#### Work task:
Return the lines below that carry the word "home".

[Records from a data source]
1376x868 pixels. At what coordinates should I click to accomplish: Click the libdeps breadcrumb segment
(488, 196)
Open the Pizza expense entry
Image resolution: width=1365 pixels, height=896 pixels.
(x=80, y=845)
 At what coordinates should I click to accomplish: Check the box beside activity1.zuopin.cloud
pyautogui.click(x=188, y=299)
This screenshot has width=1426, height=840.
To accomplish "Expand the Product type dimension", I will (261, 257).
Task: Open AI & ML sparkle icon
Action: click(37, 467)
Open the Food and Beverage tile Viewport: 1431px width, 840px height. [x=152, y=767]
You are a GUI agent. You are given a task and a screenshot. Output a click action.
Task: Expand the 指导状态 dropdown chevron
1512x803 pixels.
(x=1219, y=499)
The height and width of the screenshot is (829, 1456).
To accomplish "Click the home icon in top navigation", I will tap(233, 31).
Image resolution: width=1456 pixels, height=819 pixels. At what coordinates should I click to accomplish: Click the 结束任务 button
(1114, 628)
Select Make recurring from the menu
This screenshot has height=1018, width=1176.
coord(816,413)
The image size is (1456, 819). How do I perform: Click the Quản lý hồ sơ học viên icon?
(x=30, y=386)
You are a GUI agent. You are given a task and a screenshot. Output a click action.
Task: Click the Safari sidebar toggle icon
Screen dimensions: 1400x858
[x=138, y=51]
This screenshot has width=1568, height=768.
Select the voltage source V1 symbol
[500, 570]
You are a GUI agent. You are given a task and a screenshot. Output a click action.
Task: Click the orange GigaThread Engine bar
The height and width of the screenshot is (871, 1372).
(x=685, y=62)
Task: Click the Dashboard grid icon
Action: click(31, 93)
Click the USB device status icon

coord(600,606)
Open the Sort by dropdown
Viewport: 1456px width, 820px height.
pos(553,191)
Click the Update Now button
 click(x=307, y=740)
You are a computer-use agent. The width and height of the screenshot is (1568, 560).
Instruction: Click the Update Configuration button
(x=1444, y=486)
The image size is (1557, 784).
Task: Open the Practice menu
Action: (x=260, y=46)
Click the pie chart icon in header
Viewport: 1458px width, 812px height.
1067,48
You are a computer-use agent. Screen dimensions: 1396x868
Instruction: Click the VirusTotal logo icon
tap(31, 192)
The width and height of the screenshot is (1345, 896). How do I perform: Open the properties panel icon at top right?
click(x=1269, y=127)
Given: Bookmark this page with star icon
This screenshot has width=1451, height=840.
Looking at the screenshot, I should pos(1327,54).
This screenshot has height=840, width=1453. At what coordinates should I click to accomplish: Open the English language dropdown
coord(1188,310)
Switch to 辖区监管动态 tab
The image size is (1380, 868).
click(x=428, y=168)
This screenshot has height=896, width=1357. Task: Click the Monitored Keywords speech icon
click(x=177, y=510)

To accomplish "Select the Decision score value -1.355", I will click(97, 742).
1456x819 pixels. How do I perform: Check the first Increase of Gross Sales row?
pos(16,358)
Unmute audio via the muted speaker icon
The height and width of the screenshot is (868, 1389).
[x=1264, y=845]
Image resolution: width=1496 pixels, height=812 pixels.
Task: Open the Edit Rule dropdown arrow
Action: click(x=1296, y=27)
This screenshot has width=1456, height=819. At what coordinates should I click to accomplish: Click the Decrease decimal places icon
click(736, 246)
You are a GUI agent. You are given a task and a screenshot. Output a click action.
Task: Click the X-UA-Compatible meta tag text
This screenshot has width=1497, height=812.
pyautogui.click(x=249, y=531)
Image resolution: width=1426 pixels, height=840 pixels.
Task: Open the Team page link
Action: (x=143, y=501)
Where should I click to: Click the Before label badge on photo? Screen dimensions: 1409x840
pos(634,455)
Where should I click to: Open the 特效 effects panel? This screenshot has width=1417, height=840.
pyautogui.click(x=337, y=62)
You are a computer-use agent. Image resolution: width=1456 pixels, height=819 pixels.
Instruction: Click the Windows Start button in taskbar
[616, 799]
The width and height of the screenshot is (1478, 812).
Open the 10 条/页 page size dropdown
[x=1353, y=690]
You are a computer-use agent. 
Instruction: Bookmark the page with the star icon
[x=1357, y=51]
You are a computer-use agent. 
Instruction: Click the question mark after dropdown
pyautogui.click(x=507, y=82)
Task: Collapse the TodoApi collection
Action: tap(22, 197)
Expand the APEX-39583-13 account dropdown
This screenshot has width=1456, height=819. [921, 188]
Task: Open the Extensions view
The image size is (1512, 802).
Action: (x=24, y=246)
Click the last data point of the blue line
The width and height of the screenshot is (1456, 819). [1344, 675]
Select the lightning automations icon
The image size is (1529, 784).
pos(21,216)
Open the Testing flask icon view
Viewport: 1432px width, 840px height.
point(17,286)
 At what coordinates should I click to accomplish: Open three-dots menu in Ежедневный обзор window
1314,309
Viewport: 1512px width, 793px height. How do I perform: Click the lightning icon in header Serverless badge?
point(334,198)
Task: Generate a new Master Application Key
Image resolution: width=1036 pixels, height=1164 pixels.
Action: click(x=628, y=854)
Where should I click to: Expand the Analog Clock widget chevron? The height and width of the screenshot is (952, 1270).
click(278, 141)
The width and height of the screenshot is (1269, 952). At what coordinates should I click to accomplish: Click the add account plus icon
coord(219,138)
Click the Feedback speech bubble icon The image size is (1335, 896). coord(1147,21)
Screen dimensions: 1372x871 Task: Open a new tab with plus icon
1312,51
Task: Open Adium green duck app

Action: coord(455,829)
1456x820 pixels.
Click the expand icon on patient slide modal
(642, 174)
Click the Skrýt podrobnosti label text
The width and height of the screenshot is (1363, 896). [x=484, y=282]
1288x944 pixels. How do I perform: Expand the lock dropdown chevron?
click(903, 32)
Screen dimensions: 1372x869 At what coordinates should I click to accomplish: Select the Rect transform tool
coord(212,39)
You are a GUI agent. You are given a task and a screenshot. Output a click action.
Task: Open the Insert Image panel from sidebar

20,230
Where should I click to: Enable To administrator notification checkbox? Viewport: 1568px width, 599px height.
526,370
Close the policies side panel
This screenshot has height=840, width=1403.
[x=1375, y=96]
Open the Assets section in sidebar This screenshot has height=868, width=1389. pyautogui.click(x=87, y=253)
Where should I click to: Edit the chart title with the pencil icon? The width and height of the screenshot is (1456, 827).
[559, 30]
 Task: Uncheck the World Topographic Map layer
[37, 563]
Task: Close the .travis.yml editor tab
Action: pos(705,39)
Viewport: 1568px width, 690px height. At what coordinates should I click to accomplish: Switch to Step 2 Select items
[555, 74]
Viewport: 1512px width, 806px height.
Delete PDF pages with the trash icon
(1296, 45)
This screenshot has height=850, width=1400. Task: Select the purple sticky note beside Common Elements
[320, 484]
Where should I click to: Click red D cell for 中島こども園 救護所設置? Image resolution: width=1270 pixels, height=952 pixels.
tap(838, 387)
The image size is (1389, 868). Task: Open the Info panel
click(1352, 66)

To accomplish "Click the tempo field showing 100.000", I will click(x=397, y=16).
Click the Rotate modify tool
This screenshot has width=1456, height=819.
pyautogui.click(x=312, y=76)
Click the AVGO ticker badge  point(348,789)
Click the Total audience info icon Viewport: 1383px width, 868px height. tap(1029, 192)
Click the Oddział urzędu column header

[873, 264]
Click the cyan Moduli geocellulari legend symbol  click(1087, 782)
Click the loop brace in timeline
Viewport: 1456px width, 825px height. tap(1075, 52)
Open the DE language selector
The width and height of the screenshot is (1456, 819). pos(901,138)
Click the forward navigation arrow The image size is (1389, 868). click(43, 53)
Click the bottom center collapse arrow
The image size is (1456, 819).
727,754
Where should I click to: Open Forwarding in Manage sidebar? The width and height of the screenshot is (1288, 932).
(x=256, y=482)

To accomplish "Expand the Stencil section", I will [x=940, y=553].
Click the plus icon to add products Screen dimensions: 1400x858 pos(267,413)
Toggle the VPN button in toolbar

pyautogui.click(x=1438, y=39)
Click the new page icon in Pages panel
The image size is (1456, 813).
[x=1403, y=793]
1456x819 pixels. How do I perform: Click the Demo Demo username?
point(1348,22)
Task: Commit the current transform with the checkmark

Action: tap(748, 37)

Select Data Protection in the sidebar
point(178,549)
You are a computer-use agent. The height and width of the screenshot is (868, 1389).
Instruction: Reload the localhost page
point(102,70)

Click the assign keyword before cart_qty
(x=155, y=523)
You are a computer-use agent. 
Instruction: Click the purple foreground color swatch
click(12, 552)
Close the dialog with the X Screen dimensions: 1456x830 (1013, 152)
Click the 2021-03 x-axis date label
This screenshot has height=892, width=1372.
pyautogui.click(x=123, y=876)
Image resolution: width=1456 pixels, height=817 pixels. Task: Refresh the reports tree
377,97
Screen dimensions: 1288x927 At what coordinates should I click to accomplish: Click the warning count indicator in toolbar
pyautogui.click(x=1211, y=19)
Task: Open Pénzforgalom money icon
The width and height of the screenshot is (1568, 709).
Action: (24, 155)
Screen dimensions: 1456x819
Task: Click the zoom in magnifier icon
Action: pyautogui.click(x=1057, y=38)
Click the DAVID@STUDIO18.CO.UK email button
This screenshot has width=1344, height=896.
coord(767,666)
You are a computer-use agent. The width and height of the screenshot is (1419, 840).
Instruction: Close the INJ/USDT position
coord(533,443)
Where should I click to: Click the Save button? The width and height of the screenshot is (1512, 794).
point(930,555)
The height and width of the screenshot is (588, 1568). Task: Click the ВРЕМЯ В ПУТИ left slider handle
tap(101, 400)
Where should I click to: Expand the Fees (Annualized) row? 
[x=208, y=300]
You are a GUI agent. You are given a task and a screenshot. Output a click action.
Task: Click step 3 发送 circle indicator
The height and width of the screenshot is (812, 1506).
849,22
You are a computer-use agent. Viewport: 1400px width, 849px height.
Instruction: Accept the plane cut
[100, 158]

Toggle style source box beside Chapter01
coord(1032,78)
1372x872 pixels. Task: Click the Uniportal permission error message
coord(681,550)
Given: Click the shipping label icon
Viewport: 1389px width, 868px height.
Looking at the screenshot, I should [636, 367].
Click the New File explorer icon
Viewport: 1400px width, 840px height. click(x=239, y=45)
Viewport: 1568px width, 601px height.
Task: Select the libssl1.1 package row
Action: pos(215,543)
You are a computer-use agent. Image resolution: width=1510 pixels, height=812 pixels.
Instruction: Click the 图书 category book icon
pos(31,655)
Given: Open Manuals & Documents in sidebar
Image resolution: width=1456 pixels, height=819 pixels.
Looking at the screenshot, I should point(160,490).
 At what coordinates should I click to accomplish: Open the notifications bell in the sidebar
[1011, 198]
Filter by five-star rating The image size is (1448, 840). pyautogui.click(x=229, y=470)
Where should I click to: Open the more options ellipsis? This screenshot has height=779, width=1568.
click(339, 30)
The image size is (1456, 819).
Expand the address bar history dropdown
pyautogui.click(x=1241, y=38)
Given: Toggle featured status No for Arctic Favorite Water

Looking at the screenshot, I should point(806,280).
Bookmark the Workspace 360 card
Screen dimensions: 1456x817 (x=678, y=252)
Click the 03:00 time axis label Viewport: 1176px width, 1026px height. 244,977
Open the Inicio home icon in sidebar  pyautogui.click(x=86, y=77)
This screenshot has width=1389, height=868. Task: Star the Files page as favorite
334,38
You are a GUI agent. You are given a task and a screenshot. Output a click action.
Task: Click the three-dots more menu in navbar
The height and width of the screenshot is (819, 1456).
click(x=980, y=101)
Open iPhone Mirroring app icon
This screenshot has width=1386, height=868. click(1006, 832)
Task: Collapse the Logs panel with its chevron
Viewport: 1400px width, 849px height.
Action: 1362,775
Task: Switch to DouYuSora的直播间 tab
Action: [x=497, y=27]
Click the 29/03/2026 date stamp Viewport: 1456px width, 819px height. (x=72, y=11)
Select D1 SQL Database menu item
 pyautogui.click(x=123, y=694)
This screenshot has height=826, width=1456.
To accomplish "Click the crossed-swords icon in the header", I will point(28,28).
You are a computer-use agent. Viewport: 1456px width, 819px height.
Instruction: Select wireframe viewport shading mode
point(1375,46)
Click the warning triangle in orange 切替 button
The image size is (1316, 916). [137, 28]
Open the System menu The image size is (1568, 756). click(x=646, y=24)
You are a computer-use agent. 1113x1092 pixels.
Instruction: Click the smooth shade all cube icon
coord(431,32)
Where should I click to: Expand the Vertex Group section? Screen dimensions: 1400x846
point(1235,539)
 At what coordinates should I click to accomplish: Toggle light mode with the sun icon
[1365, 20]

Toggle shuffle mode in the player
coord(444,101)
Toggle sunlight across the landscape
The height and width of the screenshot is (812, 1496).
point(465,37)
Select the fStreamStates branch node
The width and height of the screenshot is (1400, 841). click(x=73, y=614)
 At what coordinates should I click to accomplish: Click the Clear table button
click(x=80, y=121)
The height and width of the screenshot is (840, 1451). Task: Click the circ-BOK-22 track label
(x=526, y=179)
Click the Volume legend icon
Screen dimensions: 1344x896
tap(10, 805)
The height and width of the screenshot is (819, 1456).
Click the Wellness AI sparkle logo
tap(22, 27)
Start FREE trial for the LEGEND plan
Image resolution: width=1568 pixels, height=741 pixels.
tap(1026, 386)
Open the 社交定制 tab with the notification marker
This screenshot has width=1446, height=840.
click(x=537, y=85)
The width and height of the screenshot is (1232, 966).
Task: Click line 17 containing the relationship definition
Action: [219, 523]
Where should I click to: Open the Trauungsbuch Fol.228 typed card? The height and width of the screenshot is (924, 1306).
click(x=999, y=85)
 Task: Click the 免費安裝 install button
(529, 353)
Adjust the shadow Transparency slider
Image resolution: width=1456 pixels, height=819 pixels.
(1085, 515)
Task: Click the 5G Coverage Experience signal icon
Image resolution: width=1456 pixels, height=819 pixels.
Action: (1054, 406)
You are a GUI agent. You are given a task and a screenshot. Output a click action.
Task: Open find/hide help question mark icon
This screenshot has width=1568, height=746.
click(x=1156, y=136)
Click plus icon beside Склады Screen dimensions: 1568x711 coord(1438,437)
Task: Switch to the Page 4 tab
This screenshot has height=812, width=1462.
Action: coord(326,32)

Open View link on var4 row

#### Your solution:
To accomplish "Click the home icon in top navigation", I will tap(233, 31).
Open the Inicio home icon in sidebar  pyautogui.click(x=86, y=77)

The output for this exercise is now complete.